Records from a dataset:
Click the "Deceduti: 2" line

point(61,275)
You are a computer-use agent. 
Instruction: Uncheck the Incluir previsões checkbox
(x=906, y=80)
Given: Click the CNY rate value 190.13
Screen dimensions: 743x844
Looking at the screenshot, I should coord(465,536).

* * *

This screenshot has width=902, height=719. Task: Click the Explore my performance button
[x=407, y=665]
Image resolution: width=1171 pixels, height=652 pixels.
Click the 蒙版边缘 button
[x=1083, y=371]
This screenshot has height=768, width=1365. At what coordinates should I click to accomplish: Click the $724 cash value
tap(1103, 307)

#### The exercise:
Repeat the rows exactly, starting with the line that contains "Image resolution: width=1171" and ending with the line that contains "tap(1103, 307)", both lines included.

#### Answer for the task:
Image resolution: width=1171 pixels, height=652 pixels.
Click the 蒙版边缘 button
[x=1083, y=371]
This screenshot has height=768, width=1365. At what coordinates should I click to accomplish: Click the $724 cash value
tap(1103, 307)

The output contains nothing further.